* [What you have to do]:
Your output should consist of the data, copied exactly.

* [Records supplied]:
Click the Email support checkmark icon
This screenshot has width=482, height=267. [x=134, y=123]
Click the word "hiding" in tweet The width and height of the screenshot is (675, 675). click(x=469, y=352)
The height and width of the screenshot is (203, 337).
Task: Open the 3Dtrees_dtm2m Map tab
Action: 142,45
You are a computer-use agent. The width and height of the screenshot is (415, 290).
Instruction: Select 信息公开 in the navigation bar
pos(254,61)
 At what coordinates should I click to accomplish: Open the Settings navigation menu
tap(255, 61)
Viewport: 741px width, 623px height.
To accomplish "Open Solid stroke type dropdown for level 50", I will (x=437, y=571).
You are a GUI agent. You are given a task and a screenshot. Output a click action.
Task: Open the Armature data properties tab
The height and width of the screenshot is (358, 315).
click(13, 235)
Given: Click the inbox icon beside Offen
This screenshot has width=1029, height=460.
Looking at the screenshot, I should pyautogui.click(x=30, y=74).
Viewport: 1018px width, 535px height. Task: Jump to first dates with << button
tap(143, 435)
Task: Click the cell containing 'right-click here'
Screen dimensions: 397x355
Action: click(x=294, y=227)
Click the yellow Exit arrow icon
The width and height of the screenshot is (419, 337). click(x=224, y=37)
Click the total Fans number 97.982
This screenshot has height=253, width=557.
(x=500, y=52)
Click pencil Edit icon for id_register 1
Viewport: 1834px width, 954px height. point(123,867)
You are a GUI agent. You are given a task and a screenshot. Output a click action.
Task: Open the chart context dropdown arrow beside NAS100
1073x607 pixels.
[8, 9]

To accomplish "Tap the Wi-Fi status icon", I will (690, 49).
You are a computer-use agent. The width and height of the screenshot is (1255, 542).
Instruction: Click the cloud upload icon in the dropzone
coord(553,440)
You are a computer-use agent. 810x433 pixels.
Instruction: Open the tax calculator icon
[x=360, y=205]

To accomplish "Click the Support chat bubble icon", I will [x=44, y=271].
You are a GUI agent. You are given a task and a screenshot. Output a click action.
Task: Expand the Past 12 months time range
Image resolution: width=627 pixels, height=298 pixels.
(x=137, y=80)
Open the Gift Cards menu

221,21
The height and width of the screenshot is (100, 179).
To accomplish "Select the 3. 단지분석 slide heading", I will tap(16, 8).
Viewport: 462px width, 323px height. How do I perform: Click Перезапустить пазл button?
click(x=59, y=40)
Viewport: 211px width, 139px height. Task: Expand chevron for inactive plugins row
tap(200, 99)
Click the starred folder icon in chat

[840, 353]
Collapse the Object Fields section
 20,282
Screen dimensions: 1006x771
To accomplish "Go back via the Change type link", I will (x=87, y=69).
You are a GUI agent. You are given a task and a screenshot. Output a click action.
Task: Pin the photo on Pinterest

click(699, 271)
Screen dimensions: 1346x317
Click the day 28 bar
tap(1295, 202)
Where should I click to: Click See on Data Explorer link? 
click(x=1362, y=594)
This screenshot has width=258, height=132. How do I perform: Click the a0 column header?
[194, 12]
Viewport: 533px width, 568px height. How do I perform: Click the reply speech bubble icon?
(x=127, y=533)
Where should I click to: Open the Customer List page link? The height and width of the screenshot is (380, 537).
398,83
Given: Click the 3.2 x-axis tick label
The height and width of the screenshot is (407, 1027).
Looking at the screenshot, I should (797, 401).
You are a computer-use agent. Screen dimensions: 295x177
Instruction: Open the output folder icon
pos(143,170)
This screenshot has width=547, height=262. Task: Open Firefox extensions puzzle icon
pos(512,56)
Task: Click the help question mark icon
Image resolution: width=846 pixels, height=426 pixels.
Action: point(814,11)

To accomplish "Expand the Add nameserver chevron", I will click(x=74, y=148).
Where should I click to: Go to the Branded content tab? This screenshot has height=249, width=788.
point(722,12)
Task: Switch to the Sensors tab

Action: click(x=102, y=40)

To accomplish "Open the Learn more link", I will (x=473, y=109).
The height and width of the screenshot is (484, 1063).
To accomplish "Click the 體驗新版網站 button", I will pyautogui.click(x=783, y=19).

* [Result of the exercise]:
Click the Email support checkmark icon
This screenshot has width=482, height=267. [x=134, y=123]
Click the word "hiding" in tweet The width and height of the screenshot is (675, 675). click(x=469, y=352)
The height and width of the screenshot is (203, 337).
Task: Open the 3Dtrees_dtm2m Map tab
Action: 142,45
You are a computer-use agent. The width and height of the screenshot is (415, 290).
Instruction: Select 信息公开 in the navigation bar
pos(254,61)
 At what coordinates should I click to accomplish: Open the Settings navigation menu
tap(255, 61)
Viewport: 741px width, 623px height.
To accomplish "Open Solid stroke type dropdown for level 50", I will (x=437, y=571).
You are a GUI agent. You are given a task and a screenshot. Output a click action.
Task: Open the Armature data properties tab
The height and width of the screenshot is (358, 315).
click(13, 235)
Given: Click the inbox icon beside Offen
This screenshot has width=1029, height=460.
Looking at the screenshot, I should pyautogui.click(x=30, y=74).
Viewport: 1018px width, 535px height. Task: Jump to first dates with << button
tap(143, 435)
Task: Click the cell containing 'right-click here'
Screen dimensions: 397x355
Action: click(x=294, y=227)
Click the yellow Exit arrow icon
The width and height of the screenshot is (419, 337). click(x=224, y=37)
Click the total Fans number 97.982
This screenshot has height=253, width=557.
(x=500, y=52)
Click pencil Edit icon for id_register 1
Viewport: 1834px width, 954px height. point(123,867)
You are a GUI agent. You are given a task and a screenshot. Output a click action.
Task: Open the chart context dropdown arrow beside NAS100
1073x607 pixels.
[8, 9]

To accomplish "Tap the Wi-Fi status icon", I will (690, 49).
You are a computer-use agent. The width and height of the screenshot is (1255, 542).
Instruction: Click the cloud upload icon in the dropzone
coord(553,440)
You are a computer-use agent. 810x433 pixels.
Instruction: Open the tax calculator icon
[x=360, y=205]

To accomplish "Click the Support chat bubble icon", I will [x=44, y=271].
You are a GUI agent. You are given a task and a screenshot. Output a click action.
Task: Expand the Past 12 months time range
Image resolution: width=627 pixels, height=298 pixels.
(x=137, y=80)
Open the Gift Cards menu

221,21
The height and width of the screenshot is (100, 179).
To accomplish "Select the 3. 단지분석 slide heading", I will tap(16, 8).
Viewport: 462px width, 323px height. How do I perform: Click Перезапустить пазл button?
click(x=59, y=40)
Viewport: 211px width, 139px height. Task: Expand chevron for inactive plugins row
tap(200, 99)
Click the starred folder icon in chat

[840, 353]
Collapse the Object Fields section
 20,282
Screen dimensions: 1006x771
To accomplish "Go back via the Change type link", I will (x=87, y=69).
You are a GUI agent. You are given a task and a screenshot. Output a click action.
Task: Pin the photo on Pinterest

click(699, 271)
Screen dimensions: 1346x317
Click the day 28 bar
tap(1295, 202)
Where should I click to: Click See on Data Explorer link? 
click(x=1362, y=594)
This screenshot has width=258, height=132. How do I perform: Click the a0 column header?
[194, 12]
Viewport: 533px width, 568px height. How do I perform: Click the reply speech bubble icon?
(x=127, y=533)
Where should I click to: Open the Customer List page link? The height and width of the screenshot is (380, 537).
398,83
Given: Click the 3.2 x-axis tick label
The height and width of the screenshot is (407, 1027).
Looking at the screenshot, I should (797, 401).
You are a computer-use agent. Screen dimensions: 295x177
Instruction: Open the output folder icon
pos(143,170)
This screenshot has width=547, height=262. Task: Open Firefox extensions puzzle icon
pos(512,56)
Task: Click the help question mark icon
Image resolution: width=846 pixels, height=426 pixels.
Action: point(814,11)

To accomplish "Expand the Add nameserver chevron", I will click(x=74, y=148).
Where should I click to: Go to the Branded content tab? This screenshot has height=249, width=788.
point(722,12)
Task: Switch to the Sensors tab

Action: click(x=102, y=40)

To accomplish "Open the Learn more link", I will (x=473, y=109).
The height and width of the screenshot is (484, 1063).
To accomplish "Click the 體驗新版網站 button", I will pyautogui.click(x=783, y=19).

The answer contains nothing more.